Andrea Anastasi kontrakt z Polskim Związkiem Piłki Siatkowej podpisał 3 lutego 2011 roku. Od tego momentu prowadził polską reprezentację w 50 spotkaniach, w tym 29 zwycięskich i 21 przegranych. W 2011 trzy razy stawał na podium najważniejszych międzynarodowych imprez. W lipcu ubiegłego roku podczas finałów Ligi Światowej, które odbywały się w hali Ergo Arena na granicy Gdańska i Sopotu Polacy stanęli na najniższym stopniu podium. Biało-czerwoni zdobyli również brązowy medal mistrzostw Europy, które odbyły się we wrześniu w Austrii i Czechach. Natomiast kwalifikację do igrzysk olimpijskich w Londynie nasza drużyna wywalczyła dzięki zajęciu drugiego miejsca w Pucharze Świata rozgrywanego w listopadzie ubiegłego roku w Japonii.
- Bardzo się cieszę i dziękuję, że mogę tu zostać- powiedział trener Andrea Anastasi - Bardzo dobrze się tu czuje. Jestem bardzo zadowolony, że jestem trenerem tej reprezentacji. Kocham ten zespół. To bardzo młoda drużyna i perspektywiczna. Będziemy dalej kontynuować naszą pracę i nasze założenia. Jeszcze raz bardzo dziękuję.

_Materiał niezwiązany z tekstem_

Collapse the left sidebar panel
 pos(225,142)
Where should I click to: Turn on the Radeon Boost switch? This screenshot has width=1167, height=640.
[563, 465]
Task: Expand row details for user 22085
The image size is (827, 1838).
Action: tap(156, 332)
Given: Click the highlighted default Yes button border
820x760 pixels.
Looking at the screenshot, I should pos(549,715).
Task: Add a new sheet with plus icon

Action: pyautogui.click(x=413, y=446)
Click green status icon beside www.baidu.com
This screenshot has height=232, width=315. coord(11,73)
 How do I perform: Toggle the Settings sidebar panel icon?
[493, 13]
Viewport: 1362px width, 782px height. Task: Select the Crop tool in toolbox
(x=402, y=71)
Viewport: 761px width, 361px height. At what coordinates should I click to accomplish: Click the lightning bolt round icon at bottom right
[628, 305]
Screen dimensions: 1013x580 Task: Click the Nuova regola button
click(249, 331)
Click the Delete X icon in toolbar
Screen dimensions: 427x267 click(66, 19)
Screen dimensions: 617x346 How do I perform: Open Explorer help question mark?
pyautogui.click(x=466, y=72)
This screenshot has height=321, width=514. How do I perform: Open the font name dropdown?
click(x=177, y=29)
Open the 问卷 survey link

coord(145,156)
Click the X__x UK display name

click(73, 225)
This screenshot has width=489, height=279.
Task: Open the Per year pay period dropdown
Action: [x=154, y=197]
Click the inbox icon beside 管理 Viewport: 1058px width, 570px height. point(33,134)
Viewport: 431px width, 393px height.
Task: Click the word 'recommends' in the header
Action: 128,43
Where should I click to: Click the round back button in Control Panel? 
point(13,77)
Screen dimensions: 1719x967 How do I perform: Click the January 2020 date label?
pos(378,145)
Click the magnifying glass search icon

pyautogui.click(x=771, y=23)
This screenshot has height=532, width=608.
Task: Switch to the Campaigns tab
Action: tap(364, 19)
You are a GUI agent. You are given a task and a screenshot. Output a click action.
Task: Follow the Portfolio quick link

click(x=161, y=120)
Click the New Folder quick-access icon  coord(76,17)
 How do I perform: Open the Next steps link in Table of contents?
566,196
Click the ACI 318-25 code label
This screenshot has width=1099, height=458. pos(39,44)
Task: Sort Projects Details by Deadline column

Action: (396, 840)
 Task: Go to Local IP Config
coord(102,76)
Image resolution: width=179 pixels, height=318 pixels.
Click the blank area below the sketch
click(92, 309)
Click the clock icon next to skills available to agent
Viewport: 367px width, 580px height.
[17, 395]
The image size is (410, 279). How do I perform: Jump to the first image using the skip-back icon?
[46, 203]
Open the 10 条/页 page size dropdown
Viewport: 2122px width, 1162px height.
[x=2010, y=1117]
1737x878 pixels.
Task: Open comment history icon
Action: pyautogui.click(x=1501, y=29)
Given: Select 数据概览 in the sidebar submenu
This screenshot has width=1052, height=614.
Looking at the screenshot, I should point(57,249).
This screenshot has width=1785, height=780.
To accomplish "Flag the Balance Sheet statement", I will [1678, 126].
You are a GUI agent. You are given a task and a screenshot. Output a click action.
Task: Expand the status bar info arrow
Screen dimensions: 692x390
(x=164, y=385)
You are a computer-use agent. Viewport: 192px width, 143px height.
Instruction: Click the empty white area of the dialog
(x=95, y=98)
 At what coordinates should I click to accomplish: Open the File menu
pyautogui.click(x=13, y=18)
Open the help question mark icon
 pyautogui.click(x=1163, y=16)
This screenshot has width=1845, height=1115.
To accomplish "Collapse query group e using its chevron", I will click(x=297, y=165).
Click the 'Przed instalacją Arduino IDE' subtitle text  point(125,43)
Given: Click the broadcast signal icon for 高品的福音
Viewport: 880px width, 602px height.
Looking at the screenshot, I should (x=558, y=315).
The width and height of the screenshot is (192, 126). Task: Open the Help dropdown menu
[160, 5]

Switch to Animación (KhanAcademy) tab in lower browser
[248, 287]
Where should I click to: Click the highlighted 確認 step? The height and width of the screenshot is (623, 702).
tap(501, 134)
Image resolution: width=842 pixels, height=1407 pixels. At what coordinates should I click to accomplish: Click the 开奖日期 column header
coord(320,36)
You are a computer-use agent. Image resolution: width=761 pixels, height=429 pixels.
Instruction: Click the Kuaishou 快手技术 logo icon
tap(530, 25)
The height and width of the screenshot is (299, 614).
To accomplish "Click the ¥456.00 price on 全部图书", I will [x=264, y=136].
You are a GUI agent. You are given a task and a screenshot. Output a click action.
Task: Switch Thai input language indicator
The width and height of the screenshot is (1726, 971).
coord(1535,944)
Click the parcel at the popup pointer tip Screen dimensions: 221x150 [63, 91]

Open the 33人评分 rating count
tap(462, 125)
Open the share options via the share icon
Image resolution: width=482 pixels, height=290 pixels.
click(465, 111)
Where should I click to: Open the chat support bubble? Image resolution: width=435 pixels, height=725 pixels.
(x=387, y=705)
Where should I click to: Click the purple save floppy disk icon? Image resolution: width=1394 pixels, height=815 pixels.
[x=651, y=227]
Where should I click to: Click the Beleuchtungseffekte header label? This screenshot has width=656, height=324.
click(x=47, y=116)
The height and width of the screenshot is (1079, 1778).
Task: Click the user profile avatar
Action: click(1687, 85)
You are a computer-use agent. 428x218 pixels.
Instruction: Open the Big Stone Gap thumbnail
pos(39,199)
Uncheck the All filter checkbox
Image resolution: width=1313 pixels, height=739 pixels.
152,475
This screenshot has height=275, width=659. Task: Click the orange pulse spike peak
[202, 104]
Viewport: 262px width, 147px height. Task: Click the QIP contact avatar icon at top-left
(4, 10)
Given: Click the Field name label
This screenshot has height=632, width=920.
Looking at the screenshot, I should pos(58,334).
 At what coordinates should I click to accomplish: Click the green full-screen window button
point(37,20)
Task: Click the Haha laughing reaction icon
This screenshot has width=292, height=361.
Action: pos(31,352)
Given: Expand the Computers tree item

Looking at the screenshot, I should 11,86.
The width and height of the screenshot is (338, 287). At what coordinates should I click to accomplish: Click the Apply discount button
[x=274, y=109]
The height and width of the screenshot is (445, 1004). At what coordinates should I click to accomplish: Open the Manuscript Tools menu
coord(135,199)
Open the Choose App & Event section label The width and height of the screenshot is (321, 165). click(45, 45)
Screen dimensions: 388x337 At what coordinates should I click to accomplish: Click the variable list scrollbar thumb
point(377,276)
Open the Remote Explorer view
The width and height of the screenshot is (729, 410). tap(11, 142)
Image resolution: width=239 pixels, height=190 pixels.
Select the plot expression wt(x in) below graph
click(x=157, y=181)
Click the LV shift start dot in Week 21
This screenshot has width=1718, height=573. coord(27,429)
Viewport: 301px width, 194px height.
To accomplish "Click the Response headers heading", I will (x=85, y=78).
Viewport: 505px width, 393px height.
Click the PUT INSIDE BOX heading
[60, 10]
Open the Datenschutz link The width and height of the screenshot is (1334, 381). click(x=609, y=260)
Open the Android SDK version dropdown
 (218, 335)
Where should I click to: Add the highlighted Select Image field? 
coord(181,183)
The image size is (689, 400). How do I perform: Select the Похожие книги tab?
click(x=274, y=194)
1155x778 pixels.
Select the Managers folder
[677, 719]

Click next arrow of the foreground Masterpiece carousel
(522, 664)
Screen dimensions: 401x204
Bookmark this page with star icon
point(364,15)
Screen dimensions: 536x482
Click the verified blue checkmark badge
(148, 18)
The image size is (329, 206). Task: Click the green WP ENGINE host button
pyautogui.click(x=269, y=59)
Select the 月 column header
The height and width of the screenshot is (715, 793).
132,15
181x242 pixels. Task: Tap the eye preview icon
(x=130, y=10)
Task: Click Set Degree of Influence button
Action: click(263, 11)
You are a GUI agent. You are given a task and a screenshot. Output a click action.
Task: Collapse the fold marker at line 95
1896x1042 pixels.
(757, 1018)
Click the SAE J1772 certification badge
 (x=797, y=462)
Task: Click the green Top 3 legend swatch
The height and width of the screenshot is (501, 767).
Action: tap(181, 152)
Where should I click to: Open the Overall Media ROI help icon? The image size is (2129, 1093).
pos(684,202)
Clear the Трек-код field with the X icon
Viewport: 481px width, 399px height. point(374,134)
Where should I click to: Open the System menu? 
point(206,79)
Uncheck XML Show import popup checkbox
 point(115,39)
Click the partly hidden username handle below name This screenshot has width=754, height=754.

- Cele na te dwa lata to kolejne medale. Przede wszystkim na igrzyskach olimpijskich i mistrzostwach świata – zaznaczył prezes Mirosław Przedpełski – Nasza umowa z Anastasim jest bardzo uzależniona od wyników. Podstawa jest niewielka, ale są duże premie za osiągnięcia, medale. Trener ma się o co bić, o co walczyć. Do tej pory nasza współpraca układała się bardzo dobrze. Anastasi ma wizję, potrafi budować mentalność drużyny, doskonale rozumie się z zawodnikami. Wierzę, że tak będzie dalej.